▶ **Article**:

It is also important to note that both Australia and South Africa employ a risk-based regulatory system in their implementation of the Twin Peaks model. Such a system provides for the development of decision-making frameworks and procedures to prioritise regulatory activities and the deployment of resources, principal inspection and enforcement activities.118That prioritisation is determined by an assessment of the risks that regulated institutions and companies pose to the regulator's objectives.119 It is submitted that a risk-based approach is a problem-based regulation where regulators "should focus on the most important problems and fix them."120Thus, priority should be given to high-risk problems and relevant resources should be provided to the regulatory bodies to curb such problems. The risk-based approach also stipulates that financial institutions should take enhanced measures to manage and mitigate high risks while less intensive measures are recommended for low risks. Therefore, a risk-based approach has a two-stage inquiry. The first stage involves the identification of the level of risk and the second stage entails acting on the high-level risk.
The FSR Act requires the PA to consider the need for a pre-emptive, outcomes-focussed and risk-based approach so as to prioritise its resources in accordance with the significance of risks to the achievement of its objectives.121 The FSCA is also required to employ a risk-based approach in achieving its objectives. In other words, the risk-based approach requires the FSCA to identify key risks to the achievement of its objectives and prioritise the resources according to the significance of such risks.122 The regulatory strategy of the FSCA entails that the objective of the risk-based approach is to pre-emptively identify and assess risks, including cross-sector risks, risks related to specific financial sub-sectors, and risks concerning individual financial institutions.123 It is also aimed at intervening on a timely basis when the governance, culture, or practices of the supervised financial institution are imprudent, unsafe and endangering the integrity of the markets to the detriment of consumers and market participants. However, the FSR Act does not provide detailed guidance on how regulators should employ the risk-based approach. It is silent on the mechanisms and/or measures that should be employed when applying the risk-based approach in South Africa.

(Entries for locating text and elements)
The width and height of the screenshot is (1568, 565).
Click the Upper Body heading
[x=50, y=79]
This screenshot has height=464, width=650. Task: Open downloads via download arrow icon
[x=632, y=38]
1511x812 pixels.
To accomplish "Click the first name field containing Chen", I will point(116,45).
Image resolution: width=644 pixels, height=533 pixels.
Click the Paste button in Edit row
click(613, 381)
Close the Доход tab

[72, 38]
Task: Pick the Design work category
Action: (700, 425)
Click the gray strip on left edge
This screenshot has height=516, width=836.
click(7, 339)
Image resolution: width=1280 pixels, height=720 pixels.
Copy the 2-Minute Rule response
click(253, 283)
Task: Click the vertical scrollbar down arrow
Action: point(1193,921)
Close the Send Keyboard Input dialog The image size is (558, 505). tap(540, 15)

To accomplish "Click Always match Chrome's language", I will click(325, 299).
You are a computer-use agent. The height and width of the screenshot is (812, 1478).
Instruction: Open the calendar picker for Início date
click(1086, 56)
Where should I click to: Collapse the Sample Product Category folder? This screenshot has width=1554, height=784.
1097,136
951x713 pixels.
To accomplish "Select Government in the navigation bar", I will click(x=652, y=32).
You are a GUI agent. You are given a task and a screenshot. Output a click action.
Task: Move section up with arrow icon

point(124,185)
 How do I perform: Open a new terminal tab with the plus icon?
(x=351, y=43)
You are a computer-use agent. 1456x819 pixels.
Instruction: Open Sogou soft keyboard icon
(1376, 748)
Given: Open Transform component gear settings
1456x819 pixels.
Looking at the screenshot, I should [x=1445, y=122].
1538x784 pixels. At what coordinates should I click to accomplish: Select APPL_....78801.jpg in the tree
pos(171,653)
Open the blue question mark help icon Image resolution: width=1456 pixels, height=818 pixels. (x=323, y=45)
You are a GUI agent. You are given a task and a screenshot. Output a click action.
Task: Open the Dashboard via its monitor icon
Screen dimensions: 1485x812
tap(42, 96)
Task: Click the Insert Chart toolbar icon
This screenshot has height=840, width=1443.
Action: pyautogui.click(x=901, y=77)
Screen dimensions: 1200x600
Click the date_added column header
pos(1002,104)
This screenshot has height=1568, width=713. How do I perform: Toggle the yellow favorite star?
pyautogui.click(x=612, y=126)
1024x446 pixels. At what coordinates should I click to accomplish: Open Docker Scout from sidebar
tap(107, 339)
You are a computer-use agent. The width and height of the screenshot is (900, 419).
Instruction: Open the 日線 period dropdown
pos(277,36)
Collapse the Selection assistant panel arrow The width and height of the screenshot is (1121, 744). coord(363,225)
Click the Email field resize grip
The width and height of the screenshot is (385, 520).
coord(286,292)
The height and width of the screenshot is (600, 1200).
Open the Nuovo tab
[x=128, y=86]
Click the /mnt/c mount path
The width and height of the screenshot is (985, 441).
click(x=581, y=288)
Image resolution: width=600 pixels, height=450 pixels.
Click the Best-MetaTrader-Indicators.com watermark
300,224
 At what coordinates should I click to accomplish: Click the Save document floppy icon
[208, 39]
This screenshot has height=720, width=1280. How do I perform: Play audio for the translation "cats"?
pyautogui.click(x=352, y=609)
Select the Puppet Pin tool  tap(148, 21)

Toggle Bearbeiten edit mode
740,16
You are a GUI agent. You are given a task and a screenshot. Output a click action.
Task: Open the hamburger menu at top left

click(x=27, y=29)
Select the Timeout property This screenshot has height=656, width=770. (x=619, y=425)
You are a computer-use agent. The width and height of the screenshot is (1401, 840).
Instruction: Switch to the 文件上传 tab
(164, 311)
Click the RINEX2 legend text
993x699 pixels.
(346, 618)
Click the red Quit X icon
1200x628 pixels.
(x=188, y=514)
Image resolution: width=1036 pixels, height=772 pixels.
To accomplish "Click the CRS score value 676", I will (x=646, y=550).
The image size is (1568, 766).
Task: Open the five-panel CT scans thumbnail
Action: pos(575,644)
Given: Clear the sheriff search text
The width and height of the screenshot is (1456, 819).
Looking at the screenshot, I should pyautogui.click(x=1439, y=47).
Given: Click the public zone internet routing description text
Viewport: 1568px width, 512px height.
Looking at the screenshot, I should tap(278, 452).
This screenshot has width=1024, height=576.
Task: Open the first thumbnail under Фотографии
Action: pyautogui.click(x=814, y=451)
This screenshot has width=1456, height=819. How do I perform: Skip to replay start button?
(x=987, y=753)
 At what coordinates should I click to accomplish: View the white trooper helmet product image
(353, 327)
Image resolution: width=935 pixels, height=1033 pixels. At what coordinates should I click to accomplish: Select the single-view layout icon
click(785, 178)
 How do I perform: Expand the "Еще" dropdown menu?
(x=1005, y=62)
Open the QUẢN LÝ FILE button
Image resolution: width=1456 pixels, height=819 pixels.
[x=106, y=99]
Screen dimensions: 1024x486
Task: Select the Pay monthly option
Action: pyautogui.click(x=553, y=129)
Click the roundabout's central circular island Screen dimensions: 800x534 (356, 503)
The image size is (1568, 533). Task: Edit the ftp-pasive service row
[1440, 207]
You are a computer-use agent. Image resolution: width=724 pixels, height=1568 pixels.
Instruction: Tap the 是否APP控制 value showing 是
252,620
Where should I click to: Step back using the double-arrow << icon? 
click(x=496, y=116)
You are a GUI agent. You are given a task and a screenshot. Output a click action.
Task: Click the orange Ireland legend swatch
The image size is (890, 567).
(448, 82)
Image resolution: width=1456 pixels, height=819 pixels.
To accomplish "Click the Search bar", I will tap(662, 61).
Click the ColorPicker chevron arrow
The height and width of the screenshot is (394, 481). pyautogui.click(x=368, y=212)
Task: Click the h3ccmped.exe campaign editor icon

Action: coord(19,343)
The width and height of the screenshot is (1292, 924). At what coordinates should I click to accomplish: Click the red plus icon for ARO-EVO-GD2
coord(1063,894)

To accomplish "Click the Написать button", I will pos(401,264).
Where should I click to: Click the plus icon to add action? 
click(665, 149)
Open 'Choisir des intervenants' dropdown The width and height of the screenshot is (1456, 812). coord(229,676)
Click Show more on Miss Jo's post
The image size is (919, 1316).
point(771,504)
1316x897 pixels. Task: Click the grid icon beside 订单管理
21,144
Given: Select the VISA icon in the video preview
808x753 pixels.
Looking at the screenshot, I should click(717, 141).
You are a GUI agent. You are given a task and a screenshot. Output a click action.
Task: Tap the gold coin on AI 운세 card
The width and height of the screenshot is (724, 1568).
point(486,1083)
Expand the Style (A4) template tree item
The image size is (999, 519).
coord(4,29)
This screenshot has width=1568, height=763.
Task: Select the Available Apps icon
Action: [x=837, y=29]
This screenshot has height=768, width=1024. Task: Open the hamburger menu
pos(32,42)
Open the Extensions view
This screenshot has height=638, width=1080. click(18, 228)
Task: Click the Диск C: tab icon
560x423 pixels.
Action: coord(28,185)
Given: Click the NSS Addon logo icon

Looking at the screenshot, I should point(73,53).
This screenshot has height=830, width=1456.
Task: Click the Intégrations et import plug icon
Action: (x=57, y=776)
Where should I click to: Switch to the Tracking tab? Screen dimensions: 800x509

▶ **What to work on**:
Recast the paragraph of the Twin Peaks passage that begins "The FSR Act requires the PA" as a brief bulleted list that keeps its main facts.

▶ **Response to this task**:
- The FSR Act requires the PA to consider a pre-emptive, outcomes-focused, risk-based approach. This lets the PA prioritize its resources according to how significant risks are to achieving its objectives.
- The FSCA must also use a risk-based approach. It must identify key risks to its objectives and prioritize resources by the significance of those risks.
- Under the FSCA's regulatory strategy, the approach aims to identify and assess risks pre-emptively. These include cross-sector risks, risks tied to specific financial sub-sectors, and risks concerning individual financial institutions.
- The approach also aims at timely intervention when a supervised institution's governance, culture, or practices are imprudent and unsafe and endanger market integrity, to the detriment of consumers and market participants.
- The FSR Act gives no detailed guidance on how regulators should apply the approach. It is silent on the mechanisms or measures for applying it in South Africa.